101 Poetry
Last week in the Williams class we encountered not just modernist difficulty but the discomfort of difficult content: our discussions centered on the medical gaze and the American idiom, and on our encounters with Williams’s attitudes toward difference. I was left wondering what kind of space we need to create in our classrooms to address material that is triggering. We ended class with a too-brief discussion of the troubling scene in “The Use of Force,” in which Williams’s speaker gives a diphtheria test to a young girl, overcoming her resistance to his treatment with brutal and sexualized force. The story has been widely discussed as a case study of medical ethics as well as a text that dramatizes the crossing of boundaries between literature and medicine; as Brian Bremen puts it in William Carlos Williams and the Diagnostics of Culture, “For Williams an act of diagnosis is as much a poetic act as it is a medical practice.” In his efforts to resist scientific reduction, as critics like Bremen argue, Williams frames anecdotes that are dialectical, nonironic, even open-ended. We hate the doctor’s brutality even as we appreciate that he achieves the diagnosis.
Still. As one of my students put it, “I liked the other Williams better.” Stories such as “The Use of Force” or “The Colored Girls of Passenack” upend the other Williams of “Smell!” or “The Catholic Bells.” Both kinds of texts revel sensorily in the object, but it is difficult to reconcile the naturalization of women’s bodies (and their violent sexualization, and their racialized exoticization, and their misogynist objectification) with the other things the poetic object can do. It is difficult to reconcile these poetic operations also with the affective forces in the poem, with the work of feeling the poem can do.

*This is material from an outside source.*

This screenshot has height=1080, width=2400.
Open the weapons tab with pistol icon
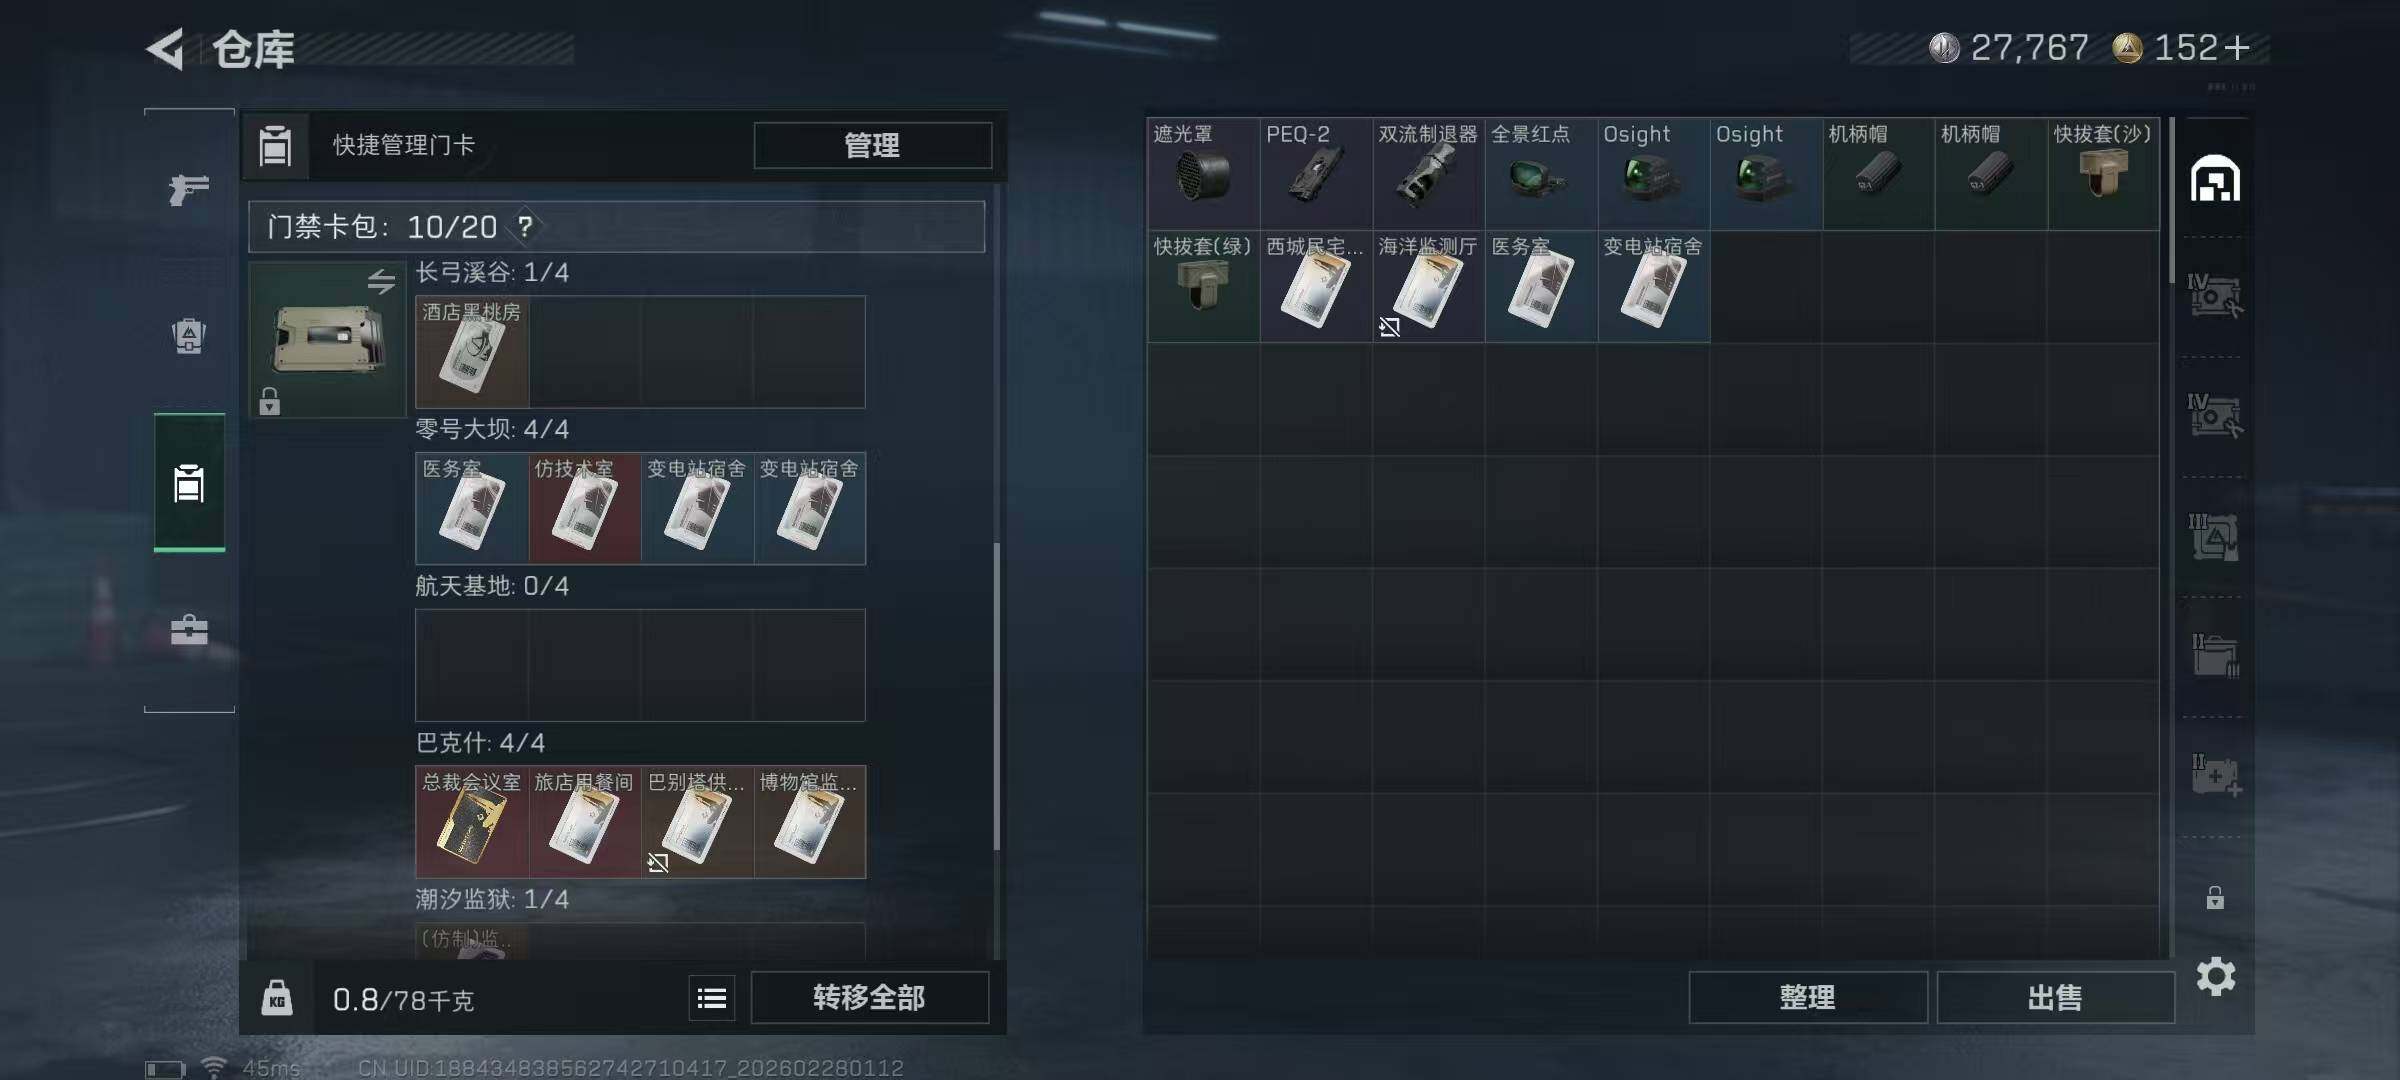click(189, 188)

There are more than two Williams, yes, and the course is organized as such: the doctor, the imagist, the epic poet, the art critic, the Americanist, the transatlanticist, and so on. This is the first in many weeks of reversals, which may be a hallmark of the single-author course: not Poetry 101 but 101 Poetry, to cite the unusual classroom placard, above. Even if we leave biography aside, we frequently teach texts in ways that fix the figure of their authors: Williams writes X, argues Y. Less frequently do we get to teach a work in relationship to many other works and to confront the impossibility of reconciling a writer’s many opposites. I hope it’s a productively uncomfortable place to occupy.